[Source excerpt]

* * *

Hot Water Differential
Setting the switching differential of the domestic hot water control.

So, by setting the Differential parameter to 5C, the hot water should stay in the 50C to 60C range. We also put in a 1 minute Overrun, which I think will keep the Grundfos pump running for a minute after the boiler has been shut down.

Other parameters that we tweaked were to do with Optimisation (Optimum Start, where the system learns when to fire the boiler up in advance to hit the temperature requested) and Fail Safe (where the system will run at a 25% duty cycle if the Controller comms fail completely).

I'm pretty sure we'll get into more of the configuration parameters that the system offers as we get used to the way it works. And then, of course, there's the whole scheduling aspect we'll start playing with.

Honeywell Evohome - Installation

We've started installing a Honeywell Evohome system in the house for our central heating and hot water. So far so good, although with some stumbling points along the way.

When we bought the house we inherited a gas-fired Potterton Suprima boiler hooked up to a Sundial Y-Plan system with a mid-position valve to heat up a storage tank for hot water, and water radiators in each room. There was a truly ancient 24-hour programmable timer, and the thermostat for the entire house was located behind a door in the entrance hallway. Consequently the house was simultaneously too hot and too cold, cost an arm and a leg to run, and within a month of moving in the whole system died just as the winter snow started falling.

* * *

Extracted data entries:

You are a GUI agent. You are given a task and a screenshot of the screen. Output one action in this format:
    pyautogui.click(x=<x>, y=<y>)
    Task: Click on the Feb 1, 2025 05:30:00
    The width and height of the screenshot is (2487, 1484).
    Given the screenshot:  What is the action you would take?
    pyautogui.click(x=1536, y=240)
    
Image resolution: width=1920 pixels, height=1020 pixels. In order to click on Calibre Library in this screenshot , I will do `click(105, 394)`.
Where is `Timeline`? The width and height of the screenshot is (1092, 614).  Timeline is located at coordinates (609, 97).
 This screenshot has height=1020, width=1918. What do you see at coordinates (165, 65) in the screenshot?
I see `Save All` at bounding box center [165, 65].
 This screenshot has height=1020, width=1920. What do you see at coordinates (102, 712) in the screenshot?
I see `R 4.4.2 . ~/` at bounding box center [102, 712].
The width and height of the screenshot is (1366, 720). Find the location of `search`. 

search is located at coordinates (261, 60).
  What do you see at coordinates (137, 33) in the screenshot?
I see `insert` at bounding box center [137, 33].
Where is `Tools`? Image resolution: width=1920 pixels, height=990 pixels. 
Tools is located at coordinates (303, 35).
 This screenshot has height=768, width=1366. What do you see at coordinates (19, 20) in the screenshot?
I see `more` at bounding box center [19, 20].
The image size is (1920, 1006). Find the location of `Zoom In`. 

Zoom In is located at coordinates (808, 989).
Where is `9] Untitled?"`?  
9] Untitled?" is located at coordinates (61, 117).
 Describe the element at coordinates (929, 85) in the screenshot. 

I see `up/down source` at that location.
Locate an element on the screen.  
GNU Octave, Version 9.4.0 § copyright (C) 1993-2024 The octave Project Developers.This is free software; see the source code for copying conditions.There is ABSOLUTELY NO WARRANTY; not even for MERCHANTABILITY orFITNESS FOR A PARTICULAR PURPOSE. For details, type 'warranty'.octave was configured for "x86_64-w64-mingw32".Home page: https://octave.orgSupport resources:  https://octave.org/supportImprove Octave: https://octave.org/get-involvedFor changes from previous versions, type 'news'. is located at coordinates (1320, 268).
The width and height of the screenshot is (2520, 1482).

* * *

[Problems to work on]
1. Please copy everything in the Evohome excerpt from "Hot Water Differential" down to "start playing with.", changing "Overrun" to "Pump Overrun".
2. Answer these from the Evohome excerpt:
(a) What boiler came with the house?
(b) At what duty cycle does the system run under Fail Safe?
(c) Where was the thermostat for the entire house located?
These data were drawn from a source separate from the Evohome excerpt.

[Answers below]
1.
Hot Water Differential
Setting the switching differential of the domestic hot water control.

So, by setting the Differential parameter to 5C, the hot water should stay in the 50C to 60C range. We also put in a 1 minute Pump Overrun, which I think will keep the Grundfos pump running for a minute after the boiler has been shut down.

Other parameters that we tweaked were to do with Optimisation (Optimum Start, where the system learns when to fire the boiler up in advance to hit the temperature requested) and Fail Safe (where the system will run at a 25% duty cycle if the Controller comms fail completely).

I'm pretty sure we'll get into more of the configuration parameters that the system offers as we get used to the way it works. And then, of course, there's the whole scheduling aspect we'll start playing with.

2.
(a) A gas-fired Potterton Suprima boiler.
(b) A 25% duty cycle.
(c) Behind a door in the entrance hallway.